È un cinema gravido di sospensioni, di silenzi evocativi, di premonizioni, attese, paranoie, epifanie, fantasmi e inquietudini quello dell’egiziano Muhammed Hamdy, già direttore della fotografia e co-produttore del doc The Square (2013), ora all’esordio dietro la macchina da presa per una storia dal tempo sospeso, dal passo felpato, dalla quasi totale inerzia narrativa, dalla robusta e ponderata componente dialogica, dove lo scandaglio interiore si sublima in accensioni continue di realismo magico.

Nella composizione visiva studiatissima con la camera fissa che insiste sul contrasto, sovente pittorico, tra luci e ombre – la fotografia, come la sceneggiatura, è curata dallo stesso regista – per estroflettere l’interiorità scissa delle creature, nelle fughe ombrose e un passato che ritorna come di un futuro quanto mai traballante, il regista celebra l’amicizia come sacro vincolo mentre intorno, Il Cairo, è simbolicamente quanto mai calcinoso, spettrale, svuotato, in disfacimento, lacerato ancora dalle tensioni sociali.

Su questo humus stilistico-tematico germogliano le traiettorie esistenziali di Bahaa e Madhy. Due amici lontani e ora ritrovati, ognuno in lotta con i propri demoni. L’uno, medico trent’enne che soffre per una donna lontana, l’altro alle prese con germogli di menta che gli spuntano tra i capelli, la cui fioritura si può interrompere – non fermare –  solo fumando hashish. Il ragazzo, inseguito da strane ombre, è a caccia di cura e rifugio, Bahaa se lo ritrova sul lettino e non lo abbandona più.
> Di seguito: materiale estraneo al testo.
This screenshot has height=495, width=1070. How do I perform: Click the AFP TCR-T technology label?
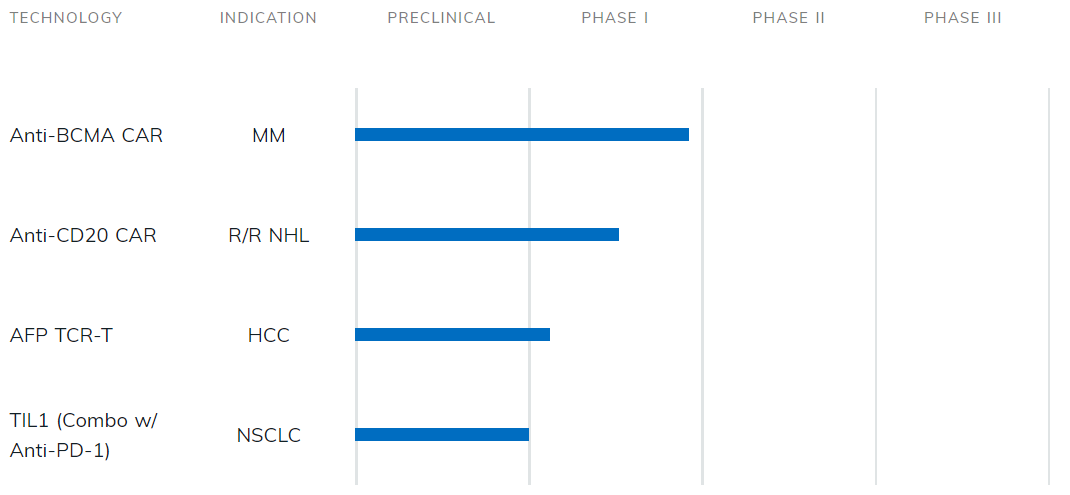[x=61, y=336]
In una nuvola di fumo trasvolano tra la case rovinose della città, alla ricerca di una stabilità sempre precaria e di una quiete che più che spaziale è interiore, più che geografica è intima.

L’oppiaceo come sedativo, oltre che aggregatore di solitudini, la tetra angoscia di situazioni eternamente sospese, un nemico invisibile da cui fuggire, l’Egitto in tumulto, i morti che rifiutano di morire, menta che sboccia in testa e lettere che gocciolano in eterno, Hamdy innesta sul realismo una felice sovradimensione magica, simbolica ed evocativa, giocando sulla potenza evocativa, perfino lirica delle immagini.

Ne esce fuori un film cadenzato e sussurrato, dalla forte e riconoscibile impronta visiva, segnato da felici contrasti cromatici e tutto percorso da uno strisciante senso di disgregazione. Hamdy indaga la tradizione e la modernità, l’immanente e il caso, il reale e l’inconscio, lo spettro e la paura, la ferita paranoide e l’anelito di redenzione. Si accosta con garbo e accarezza le sue creature, intrappolate in una discrasia di tempi, in un’inclemenza di eventi storici che funestano il destino individuale. All’eterna ricerca di quel germoglio di pace, di quel bocciolo di resilienza, che unisce, che placa, che guarisce. Oltre le sospensioni del tempo.